Jul 12, 2010

Dance in the rain

With those who know me best, we say I am brown on the inside. We joke that inside, I'm a black girl, my outsides just got confused so everyone sees a white girl. This becomes glaringly evident the moment it rains. Most girls have those years between awkward and amazing when she learns who she is, how to put on make up, do her hair, speak respectfully, dress appropriately and ultimately become the woman she will be. I lived much of these years in the homes of my 2 best friends (who happen to be black)...under the guidance of their mothers who treated me as their own. So somewhere along the way, I just missed the fact that my hair won't do the same thing when wet that theirs will. While I don't think there are many people who love to get caught in the rain, I avoid it at just about any cost, convinced my hair will kink up and my relaxer will be ruined. The morning I wake up and see it's raining, I start rearranging my day in my head. What isn't necessary? What errand can wait until it stops raining? Things that were of utmost importance when I went to bed are suddenly negotiable; deadlines become guidelines. The past few weeks, it has stormed almost daily here in Dallas, and I recently realized I have been tense since it started raining. And I promise I'm really not dumb...I know my hair is naturally straight.

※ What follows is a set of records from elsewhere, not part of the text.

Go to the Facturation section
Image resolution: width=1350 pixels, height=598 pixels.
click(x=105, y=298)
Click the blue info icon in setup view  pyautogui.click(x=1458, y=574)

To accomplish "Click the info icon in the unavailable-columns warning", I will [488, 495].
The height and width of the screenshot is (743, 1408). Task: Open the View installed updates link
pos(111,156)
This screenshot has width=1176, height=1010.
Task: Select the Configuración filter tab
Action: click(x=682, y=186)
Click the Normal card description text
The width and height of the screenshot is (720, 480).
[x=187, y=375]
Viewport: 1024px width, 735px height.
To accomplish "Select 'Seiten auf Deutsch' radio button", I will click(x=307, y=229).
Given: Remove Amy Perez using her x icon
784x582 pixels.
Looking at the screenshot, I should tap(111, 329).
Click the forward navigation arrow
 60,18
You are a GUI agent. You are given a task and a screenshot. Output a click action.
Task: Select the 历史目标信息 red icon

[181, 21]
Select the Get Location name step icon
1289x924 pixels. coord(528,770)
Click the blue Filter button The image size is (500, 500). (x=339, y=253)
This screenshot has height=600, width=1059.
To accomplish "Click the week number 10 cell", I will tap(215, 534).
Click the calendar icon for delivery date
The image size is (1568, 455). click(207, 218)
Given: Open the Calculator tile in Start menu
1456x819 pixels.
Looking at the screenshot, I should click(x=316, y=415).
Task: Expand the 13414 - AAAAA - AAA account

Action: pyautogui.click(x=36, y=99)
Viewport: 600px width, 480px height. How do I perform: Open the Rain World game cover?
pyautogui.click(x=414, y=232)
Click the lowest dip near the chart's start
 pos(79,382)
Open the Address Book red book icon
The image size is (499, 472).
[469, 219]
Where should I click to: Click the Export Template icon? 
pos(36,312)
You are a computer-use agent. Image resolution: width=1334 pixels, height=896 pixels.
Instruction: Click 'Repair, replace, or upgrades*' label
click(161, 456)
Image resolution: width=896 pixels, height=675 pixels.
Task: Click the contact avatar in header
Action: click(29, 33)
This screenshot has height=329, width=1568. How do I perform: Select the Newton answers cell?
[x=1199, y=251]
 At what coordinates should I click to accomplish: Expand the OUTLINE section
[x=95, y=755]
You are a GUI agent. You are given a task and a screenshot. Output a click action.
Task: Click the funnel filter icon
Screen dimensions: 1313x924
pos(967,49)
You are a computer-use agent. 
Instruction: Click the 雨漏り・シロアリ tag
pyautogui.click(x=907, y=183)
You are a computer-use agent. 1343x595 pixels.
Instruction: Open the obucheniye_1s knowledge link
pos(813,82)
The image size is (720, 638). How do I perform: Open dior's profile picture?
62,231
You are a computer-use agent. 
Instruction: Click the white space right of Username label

Rain is just not something I like. I could list all the reasons but you'd be bored, so I'll spare you the details. The bottom line is that while it is necessary, I would often choose to go without and allow my surroundings to be worse off than for the bottom of my jeans to be wet. Since writing the blog about my depression, I have heard from so many girls like me. Some have depression resulting from childbirth or changes in these wonderful female bodies. Some have struggled for years with what feels like unexplainable feelings. Some are sad; some are anxious. Some fear what may happen in front of them; some grieve what has or hasn't happened behind them. The bottom line is, it's raining. And when it rains, you can choose to stay inside and hide or you can choose to grab an umbrella and head out to whatever you had planned that day. You could even choose to smile in the face of something you don't like and dance anyway.

This is not the first time the figurative rain clouds have rolled in, but my response was similar as I have to actual rain clouds. I hid. I told myself if I just didn't go out, maybe it would go away. I was willing to give up seeing the sunshine to try and ignore the shadow of the rain clouds. I wished it away, willed it away. I wan't interested in any growth that could come from all of this. I didn't care that I had the right tools to withstand this storm. I was focused only on not getting wet. But avoiding the rain will get you nothing but dead, dry soil where nothing can grow. I began to see a break in the clouds only after I stepped out in the rain. I had to admit it was there and be willing to find someone with an umbrella who could help. Flowers didn't pop up overnight. The sun didn't immediately drive out the clouds. But I learned that I would not melt. I learned I would survive. Even if it never stopped raining, I would be ok. And eventually, I learned that this rain has made me better. And if you let it, it will make you better, too.

So all this begs the question - Do I still run from the first sight of actual rain? Yes. It's a hard response to unlearn. But it no longer changes the course of my day. It no longer determines if it will be a good day or bad. It is not the deciding factor in what I do. I don't have to love the dark days or call them fun. But I recognize the good that follows when I let rain do it's job. And for that, I'm thankful.

(So here's the bad news, girls. Finding someone with an umbrella doesn't mean telling your girlfriends all your woes. That's like running with your purse over your head. It will help for a moment but it's not the way to weather a storm. You have to go to someone who can truly help make it better. That may be a doctor who can prescribe medication or it may be a therapist. Or, like me, it may be both. That doesn't mean you have to do both forever. But you've got to let them help.)